The electoral defeat of Italian Culture Minister Rutelli's Center Left Coalition by flamboyant billionaire politician Silvio Berlusconi's Center Right Coalition demonstrates that efforts to divert the public's attention from political and economic problems with nationalistic exhibits of repatriated "trophy art" like the "Nostoi" exhibit simply do not work in the long run.
If so, Italy may have also in a sense come full circle on the issue. Indeed, it has been suggested that the investigation that culminated in the Nostoi exhibit was at least in part a politically motivated effort to embarrass the last Berlusconi government, which, after all, had taken some steps to change Italy's outdated and ineffective cultural property laws in favor of ones that recognized the obvious-- that many otherwise law abiding Italians hold unregistered antiquities. If nothing else, this theory may help explain why an obscure Italian Magistrate decided to press his investigation decades after the antiquities were illicitly excavated and some ten years after after poloroids picturing antiquities in several American Museums were discovered along with other illicit antiquities in a warehouse in Switzerland.
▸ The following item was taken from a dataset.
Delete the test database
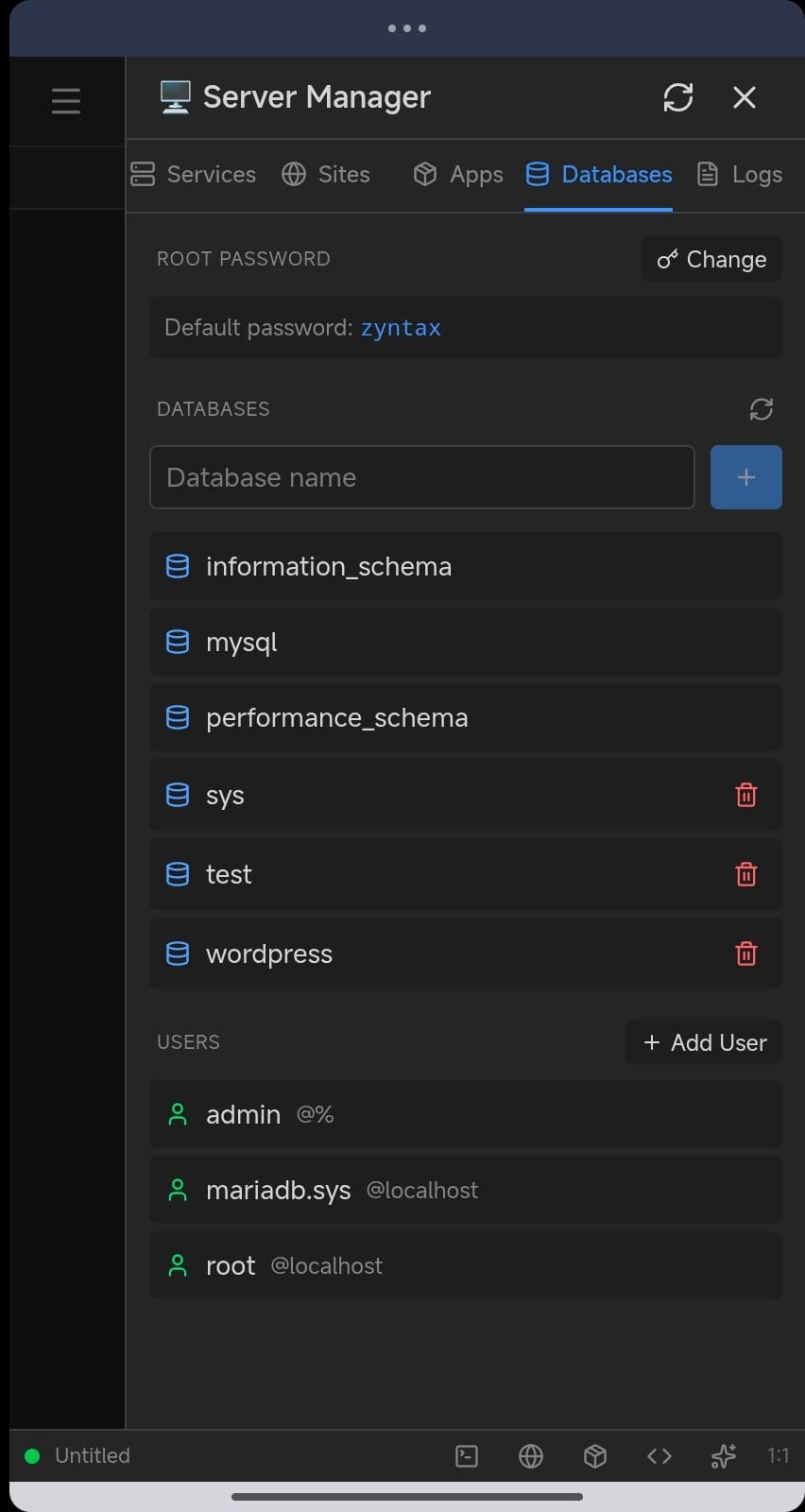 pyautogui.click(x=745, y=874)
In any event, the Italian electorate will now rightly expect the new Berlusconi Government to tackle Italy's immense economic problems, but after that, perhaps the new Government will again consider reforms to Italy's outdated and unrealistic cultural property laws. Hopefully in doing so, Italy will recognize that the State and the Archaeological community are simply incapable of being good stewards to everything and anything "old" and that collectors deserve to be recognized as the best custodians for at least some types of "cultural property."